I think a blazer bay is more like a pathfinder then a kenner hence the lawsuit over copyright infringement.


----------



## kitty cat patrol (Feb 27, 2009)

cant go wrong with a haynie i love the way they soak up chop


----------



## PalmsUp (Aug 1, 2005)

I always like bouncing around on a hynie.


----------



## chris coulter (Aug 3, 2006)

brand new 2110 nautic star w/150 4 stroke yamaha sitting on a tandem coastline alluminum trailer last one we have $24000.00


----------



## Bottom Finder (Dec 4, 2006)

chris coulter said:


> brand new 2110 nautic star w/150 4 stroke yamaha sitting on a tandem coastline alluminum trailer last one we have $24000.00


WOW! There's your deal! I would call Chris's ASAP.


----------



## fisheyesdm (Feb 13, 2005)

Haynie or Tran Sport


----------



## Slow Mo (Oct 28, 2006)

Wading Mark said:


> Get the Triton because it comes with the most HP (besides being a good boat, as well).


Right on!!! The Triton LTS is a great boat.
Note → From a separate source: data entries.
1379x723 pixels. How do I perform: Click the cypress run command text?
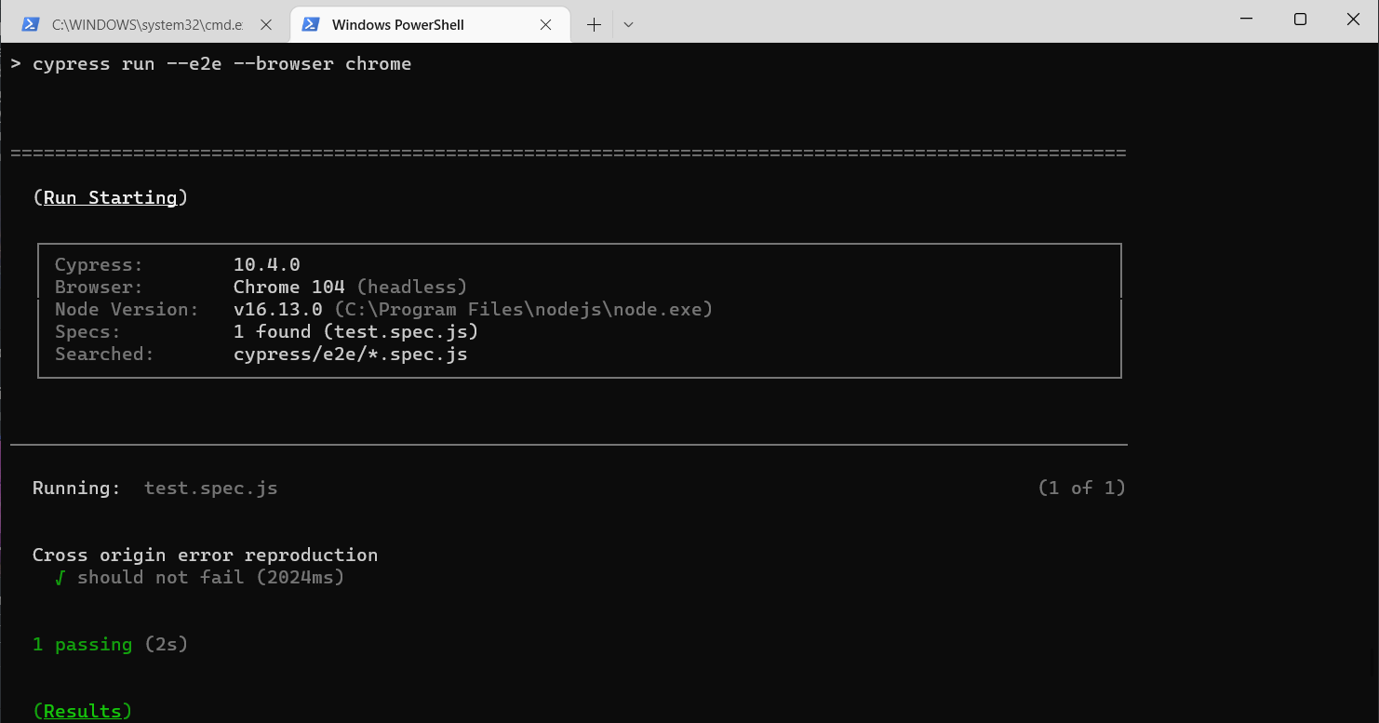(223, 63)
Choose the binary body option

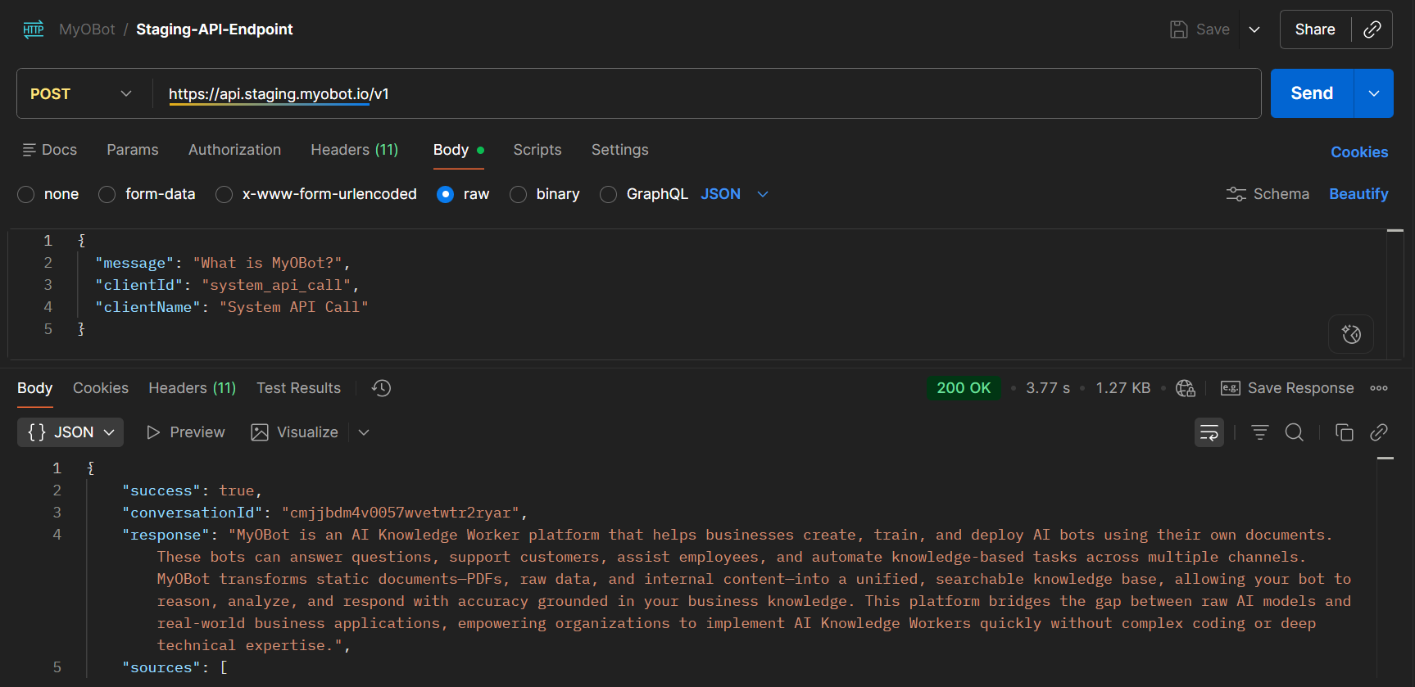[x=518, y=194]
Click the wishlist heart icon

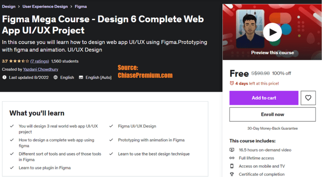point(308,98)
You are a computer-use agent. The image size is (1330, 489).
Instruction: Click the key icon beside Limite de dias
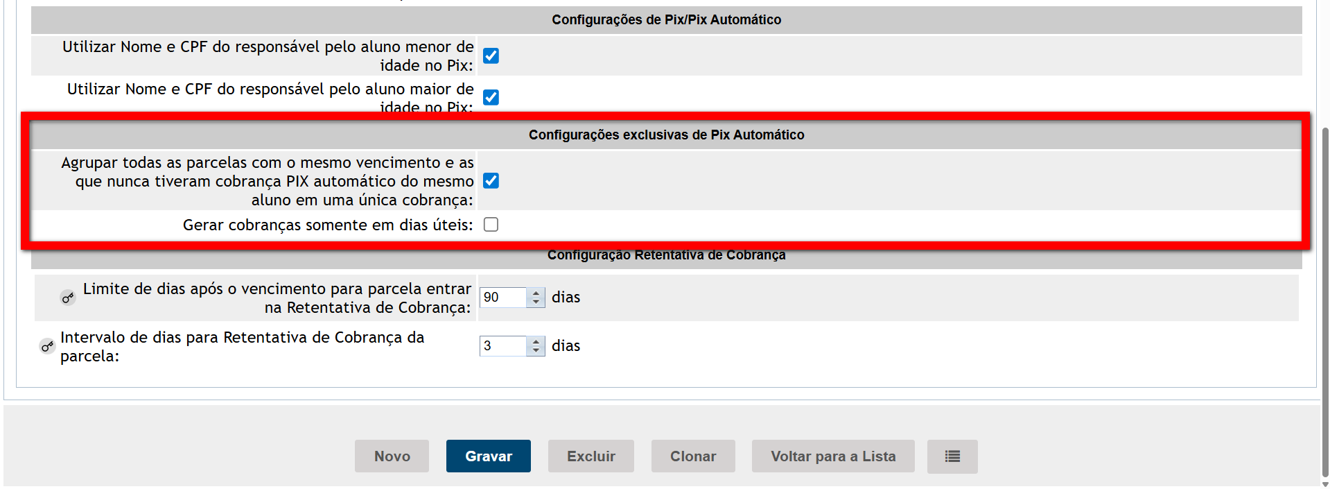click(x=68, y=298)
I have a 220LTS with a Evenrude 200. I love it. With my 200 I can run around 52 mph.:cheers:


----------



## Slow Mo (Oct 28, 2006)

whistlingdixie said:


> Corey I sell both frontier and blackjack boats which are both built by kenner. Trophy boats have been around for a long time and are a great entry level boat but doe snot hold any value along with a laguna. The sketter 20 bay is right under 30k and is a great boat but I think what you are looking for is somehting you can fish nearshore and go to the nearshore rigs. I think the carolina flair on a black jack or frontier will be the best out of all those for that. we also sell sea hunts which build one heck of a boat for around the price range. You owe yourself to actually take a ride in thse boats and to go to the water with them. If you would like a good demo on any of my boats i would gladly take you out in one. majeks, pathfinder, triton, etc build a high performance bay that does not ride in ruff conditions like a boat with a little more V and flair.


You had me untill " _If you would like a good demo on any of my boats i would gladly take you out in one. majeks, pathfinder, *triton, etc build a high performance bay that does not ride in ruff conditions like a boat with a little more V and flair *" _It obvious you have never rode in a Triton the only two boats that you mention that could come close to the Triton in ruff conditions are the Sketter and black jack. All three boats weigh around 2300lbs and run very semilur.


----------



## BayouTiger (Aug 20, 2007)

I agree, your pricing is very high for the Frontier. My 210 with 200HPDI in 2007 was under 30K before adding all the extras. And boats have actually come down ALOT since them. At the NEw Orleans boat show in Jan. The boats that were nearly 60K when I bought mine were below 50K now. It is likely the best buyers market for a new boat I have ever seen (As long as you don't have to finance it!)


----------



## tallman (Dec 19, 2007)

I have a similar problem. I am trying to decide which boat to buy for using it in the POC area plus being able to bass fish out of it. I want at least a 21 foot. Any ideas? Tallman


----------